Presidente do sindicato do Ministério Público diz esperar que Lucília Gago "continue o trabalho desenvolvido" pela procuradora-geral cessante

A decisão do Presidente da República de não reconduzir Joana Marques Vidal no cargo de procuradora-geral da República (PGR) tem o apoio do Sindicato dos Magistrados do Ministério Público.

A informação foi avançada esta noite ao DN pelo respetivo presidente, António Ventinhas.
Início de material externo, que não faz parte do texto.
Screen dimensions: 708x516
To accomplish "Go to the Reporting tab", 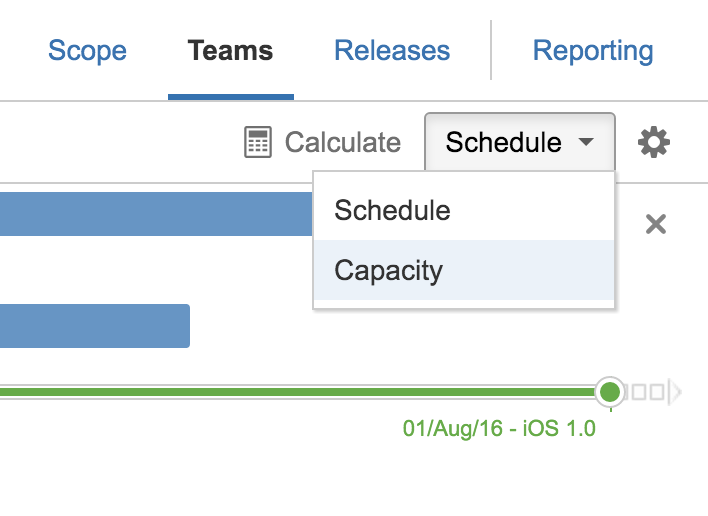I will (x=593, y=50).
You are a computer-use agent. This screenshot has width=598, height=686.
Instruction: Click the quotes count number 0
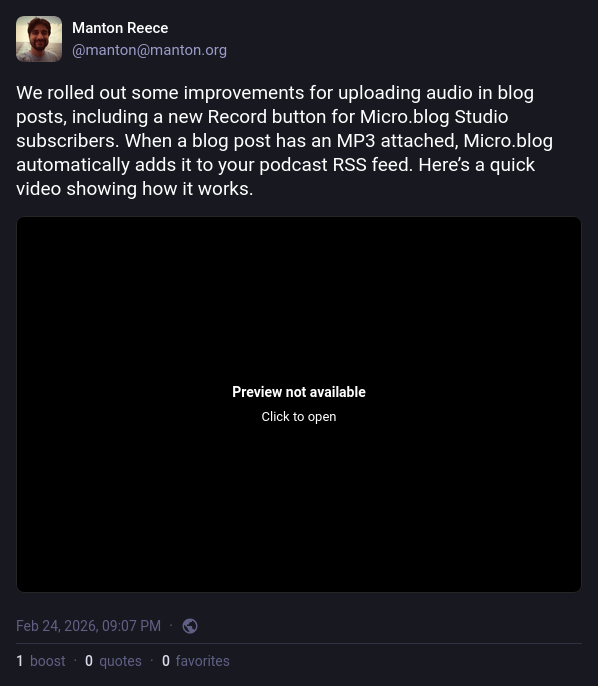[x=89, y=661]
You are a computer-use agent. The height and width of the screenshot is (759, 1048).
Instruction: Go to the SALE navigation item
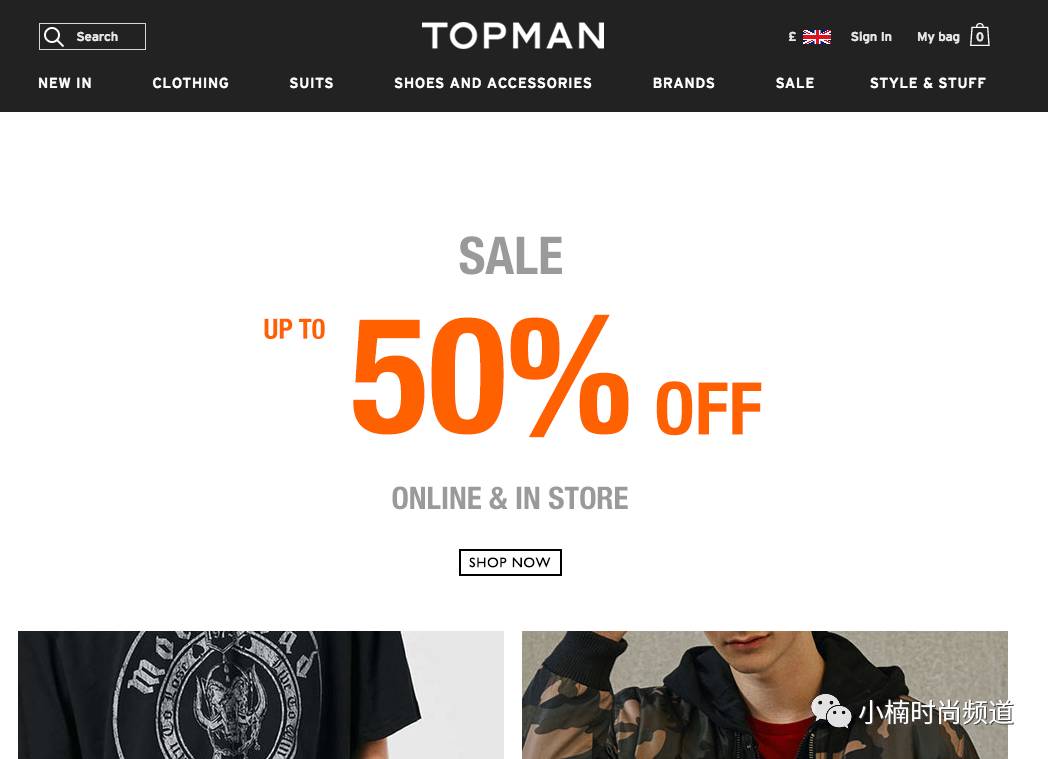click(795, 83)
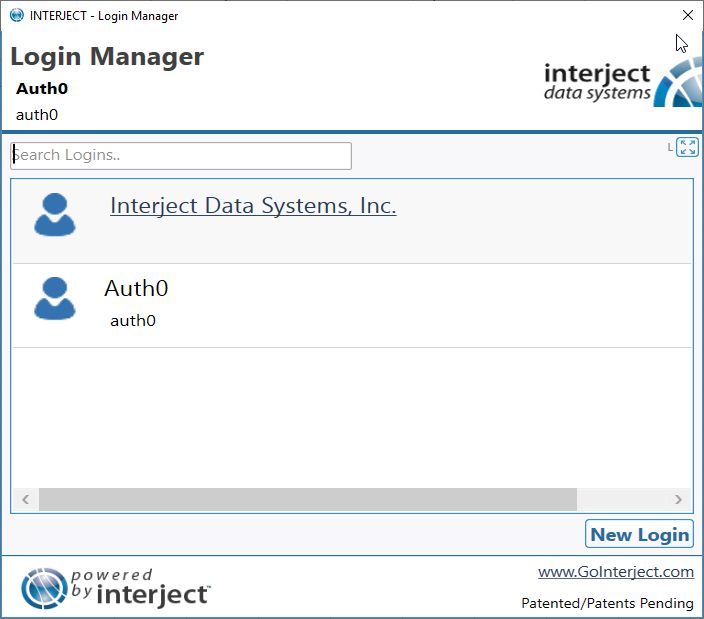
Task: Click the horizontal scrollbar thumb
Action: point(308,499)
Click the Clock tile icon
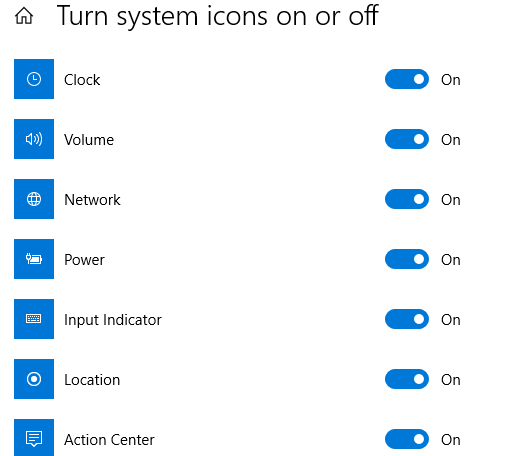The height and width of the screenshot is (456, 505). [x=34, y=79]
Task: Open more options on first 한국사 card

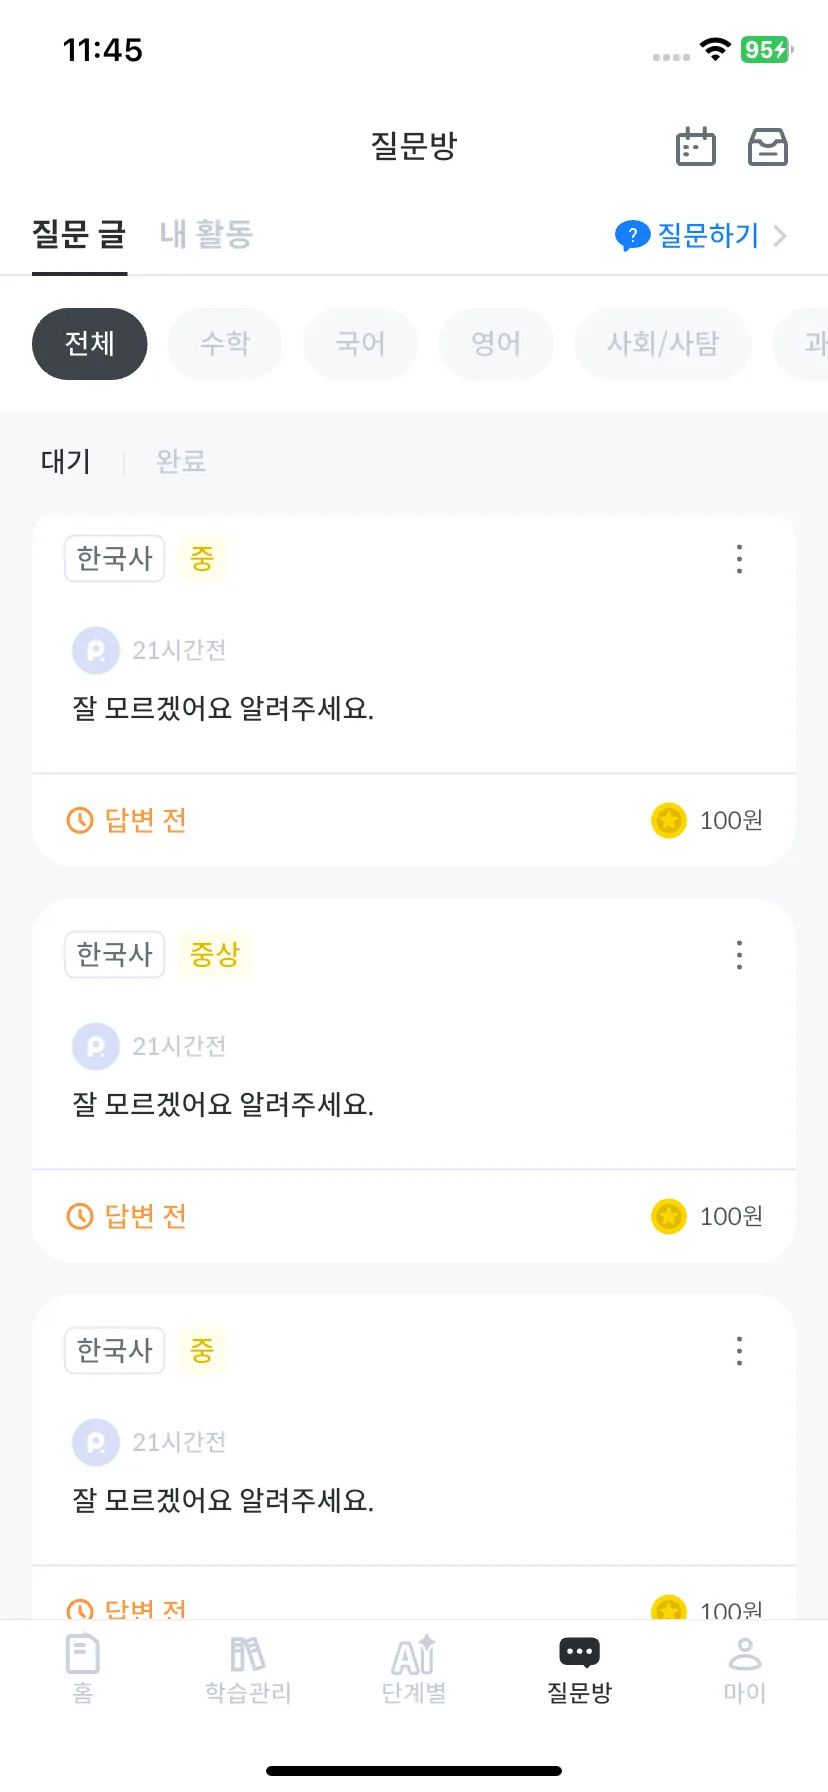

Este magistrado do MP acrescentou que o argumento não se prende nem com o perfil da PGR cessante "nem com uma questão legal", mas antes com a defesa de "um princípio de não eternização nos cargos".

Nas mesmas declarações, Ventinhas saudou positivamente o facto de o PR ter decidido nomear alguém pertencente ao Ministério Público (Lucília Gago é procuradora-geral adjunta).

Ao mesmo tempo, elogiou Joana Marques Vidal - "esteve à altura das circunstâncias muito exigentes com que foi confrontada" - e disse esperar que a nova PGR "continue o trabalho desenvolvido" pela ainda chefe desta magistratura.

Sem se pronunciar sobre o perfil da nova PGR, Ventinhas disse esperar que Lucília Gago mantenha o Ministério Público como uma magistratura "autónoma das interferências dos poderes externos".

No seu entender, a nova titular do cargo deve pugnar para que "os magistrados do MP tenham condições para exercer as suas funções". "O seu sucesso será o sucesso de todos os magistrados do Ministério Público."